A cohabitation or "living together" agreement typically covers more day-to-day matters such as the way the household is run or other circumstances specific to the relationship. Stephen Kirwan, managing director of law firm Nowell Mellor, said: "A declaration of trust or cohabitation agreement establishes what your property is and it is binding on execution: it cannot be changed without the consent of both parties.
"A declaration of trust is usually in relation to particular property and a cohabitation agreement can include extra details about paying off debts, joint accounts and financial arrangements around children, such as who pays for school fees."
A home is usually the largest asset a person or couple owns, and for married couples or those in a civil partnership, each person has equal rights to the property no matter who bought it, who pays the mortgage or who maintains it.

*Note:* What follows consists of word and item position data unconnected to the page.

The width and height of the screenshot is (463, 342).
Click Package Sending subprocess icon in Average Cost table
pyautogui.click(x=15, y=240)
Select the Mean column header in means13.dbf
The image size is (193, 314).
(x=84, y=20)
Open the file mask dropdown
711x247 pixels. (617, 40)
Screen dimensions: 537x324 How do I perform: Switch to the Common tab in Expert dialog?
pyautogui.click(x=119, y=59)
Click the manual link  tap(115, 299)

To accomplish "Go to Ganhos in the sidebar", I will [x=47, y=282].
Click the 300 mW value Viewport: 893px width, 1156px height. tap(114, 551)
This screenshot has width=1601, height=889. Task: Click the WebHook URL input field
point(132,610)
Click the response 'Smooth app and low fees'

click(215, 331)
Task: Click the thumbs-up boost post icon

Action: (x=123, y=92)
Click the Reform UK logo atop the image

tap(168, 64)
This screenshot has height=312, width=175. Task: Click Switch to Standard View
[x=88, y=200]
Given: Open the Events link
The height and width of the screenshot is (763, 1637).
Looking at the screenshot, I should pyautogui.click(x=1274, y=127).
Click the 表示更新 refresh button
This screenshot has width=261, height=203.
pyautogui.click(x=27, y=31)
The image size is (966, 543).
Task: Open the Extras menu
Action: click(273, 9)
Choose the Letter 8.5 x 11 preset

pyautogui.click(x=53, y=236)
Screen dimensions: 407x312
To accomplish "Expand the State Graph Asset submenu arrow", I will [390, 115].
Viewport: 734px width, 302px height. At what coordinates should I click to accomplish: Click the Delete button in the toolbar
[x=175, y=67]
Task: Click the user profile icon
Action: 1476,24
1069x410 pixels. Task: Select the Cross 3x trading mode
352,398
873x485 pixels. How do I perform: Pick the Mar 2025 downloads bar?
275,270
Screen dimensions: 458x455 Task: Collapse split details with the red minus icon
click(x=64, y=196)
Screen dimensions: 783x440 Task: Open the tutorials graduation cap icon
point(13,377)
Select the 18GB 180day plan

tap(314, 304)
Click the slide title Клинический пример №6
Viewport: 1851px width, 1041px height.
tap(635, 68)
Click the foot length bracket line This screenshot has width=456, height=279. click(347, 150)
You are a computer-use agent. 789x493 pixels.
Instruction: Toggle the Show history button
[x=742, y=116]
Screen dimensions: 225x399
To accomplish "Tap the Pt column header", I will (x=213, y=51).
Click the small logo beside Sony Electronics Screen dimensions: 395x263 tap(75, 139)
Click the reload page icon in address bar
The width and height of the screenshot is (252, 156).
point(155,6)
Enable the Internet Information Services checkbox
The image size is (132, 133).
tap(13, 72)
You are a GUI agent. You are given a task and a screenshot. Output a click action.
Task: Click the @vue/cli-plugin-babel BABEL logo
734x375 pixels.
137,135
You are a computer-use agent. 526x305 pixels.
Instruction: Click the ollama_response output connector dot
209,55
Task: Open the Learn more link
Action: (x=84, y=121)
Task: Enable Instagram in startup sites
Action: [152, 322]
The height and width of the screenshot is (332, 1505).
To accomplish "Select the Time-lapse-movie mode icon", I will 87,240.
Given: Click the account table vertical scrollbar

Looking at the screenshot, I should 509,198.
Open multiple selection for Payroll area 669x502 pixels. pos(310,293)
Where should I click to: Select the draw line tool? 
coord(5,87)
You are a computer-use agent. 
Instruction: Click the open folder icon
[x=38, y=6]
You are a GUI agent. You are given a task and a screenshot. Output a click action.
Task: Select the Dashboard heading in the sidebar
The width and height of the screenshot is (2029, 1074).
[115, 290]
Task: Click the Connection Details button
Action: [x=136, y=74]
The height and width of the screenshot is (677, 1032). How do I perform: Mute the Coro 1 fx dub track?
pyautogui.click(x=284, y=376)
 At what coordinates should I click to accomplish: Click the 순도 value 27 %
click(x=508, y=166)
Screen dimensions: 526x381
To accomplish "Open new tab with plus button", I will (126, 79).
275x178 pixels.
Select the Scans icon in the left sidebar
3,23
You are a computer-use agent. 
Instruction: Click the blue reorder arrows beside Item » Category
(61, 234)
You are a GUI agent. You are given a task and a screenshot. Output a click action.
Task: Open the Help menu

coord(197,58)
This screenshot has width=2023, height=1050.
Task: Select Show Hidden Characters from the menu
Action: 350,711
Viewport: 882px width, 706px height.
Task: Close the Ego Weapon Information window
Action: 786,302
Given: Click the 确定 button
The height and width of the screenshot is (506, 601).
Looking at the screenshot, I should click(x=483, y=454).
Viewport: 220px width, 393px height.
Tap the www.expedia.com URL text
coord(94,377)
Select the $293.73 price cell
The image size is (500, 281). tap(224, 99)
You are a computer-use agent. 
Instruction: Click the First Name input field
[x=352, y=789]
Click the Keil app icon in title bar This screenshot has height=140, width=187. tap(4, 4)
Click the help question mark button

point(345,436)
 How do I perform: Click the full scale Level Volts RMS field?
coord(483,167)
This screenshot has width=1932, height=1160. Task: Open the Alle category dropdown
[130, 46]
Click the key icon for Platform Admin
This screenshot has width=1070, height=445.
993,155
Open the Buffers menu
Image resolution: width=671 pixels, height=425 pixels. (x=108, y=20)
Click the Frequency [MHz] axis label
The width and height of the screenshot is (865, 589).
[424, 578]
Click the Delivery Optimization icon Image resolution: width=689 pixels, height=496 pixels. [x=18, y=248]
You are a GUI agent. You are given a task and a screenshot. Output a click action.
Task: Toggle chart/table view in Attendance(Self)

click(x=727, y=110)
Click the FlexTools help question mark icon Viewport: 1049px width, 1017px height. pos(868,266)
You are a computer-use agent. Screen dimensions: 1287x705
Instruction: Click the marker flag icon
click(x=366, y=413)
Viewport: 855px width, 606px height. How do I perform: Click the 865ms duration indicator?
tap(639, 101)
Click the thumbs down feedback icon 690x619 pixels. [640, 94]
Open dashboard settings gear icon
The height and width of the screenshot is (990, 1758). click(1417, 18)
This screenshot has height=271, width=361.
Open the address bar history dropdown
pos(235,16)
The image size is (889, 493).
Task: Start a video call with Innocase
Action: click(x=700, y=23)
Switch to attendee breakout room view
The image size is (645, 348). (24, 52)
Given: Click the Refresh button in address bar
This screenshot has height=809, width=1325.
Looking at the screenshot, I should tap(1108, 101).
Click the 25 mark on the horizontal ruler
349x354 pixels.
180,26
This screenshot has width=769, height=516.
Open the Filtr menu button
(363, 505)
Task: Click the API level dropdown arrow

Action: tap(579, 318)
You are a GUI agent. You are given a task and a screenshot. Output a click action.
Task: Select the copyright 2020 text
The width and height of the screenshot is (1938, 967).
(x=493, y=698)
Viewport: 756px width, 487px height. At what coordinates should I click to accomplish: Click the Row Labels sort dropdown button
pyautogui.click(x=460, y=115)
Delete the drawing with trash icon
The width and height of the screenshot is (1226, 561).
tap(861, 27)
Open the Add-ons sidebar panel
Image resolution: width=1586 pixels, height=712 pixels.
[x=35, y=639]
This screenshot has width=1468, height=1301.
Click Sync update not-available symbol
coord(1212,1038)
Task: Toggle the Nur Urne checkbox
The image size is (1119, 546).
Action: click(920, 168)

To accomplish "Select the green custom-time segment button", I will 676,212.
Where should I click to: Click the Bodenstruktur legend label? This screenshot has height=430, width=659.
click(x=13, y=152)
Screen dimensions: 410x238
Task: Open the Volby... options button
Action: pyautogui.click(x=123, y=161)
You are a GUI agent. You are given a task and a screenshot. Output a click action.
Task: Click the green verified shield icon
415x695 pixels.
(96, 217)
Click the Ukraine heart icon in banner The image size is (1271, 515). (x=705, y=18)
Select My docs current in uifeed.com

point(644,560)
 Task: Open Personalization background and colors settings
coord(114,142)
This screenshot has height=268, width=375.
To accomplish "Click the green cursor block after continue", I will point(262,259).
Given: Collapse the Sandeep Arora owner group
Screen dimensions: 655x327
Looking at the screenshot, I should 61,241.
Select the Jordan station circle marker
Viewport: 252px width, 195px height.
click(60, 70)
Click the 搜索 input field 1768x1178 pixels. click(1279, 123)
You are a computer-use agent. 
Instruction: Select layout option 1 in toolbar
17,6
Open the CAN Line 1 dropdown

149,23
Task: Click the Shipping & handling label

For cohabiting couples it is not that straightforward.
If the property is owned by one of the couple, it has to be decided whether their partner has an interest in the property – because they contribute to the mortgage, or because they pay for building work, for example.
However, if these contributions are not set out in a declaration-of-trust agreement then the partner who does not own the property could find they have no rights to a share of the home if the relationship breaks down.
Similarly, cohabitors buying a home together should make sure they use the right legal structure so the property passes automatically to the surviving partner in the event of death.
Property-purchase contracts can be drawn up as either "joint tenancy" or "tenants in common". Under joint tenancy, both partners own the whole property, meaning that if one person dies, the survivor carries on owning it.
Tenants in common means each partner owns a specific share. Under this arrangement, the share a person has in a property can be left to whoever they choose.
Mr Kirwan warns that cohabitors purchasing a property under tenants-in-common rules should also draw up a will to ensure their share of the property is passed on to the person they wish.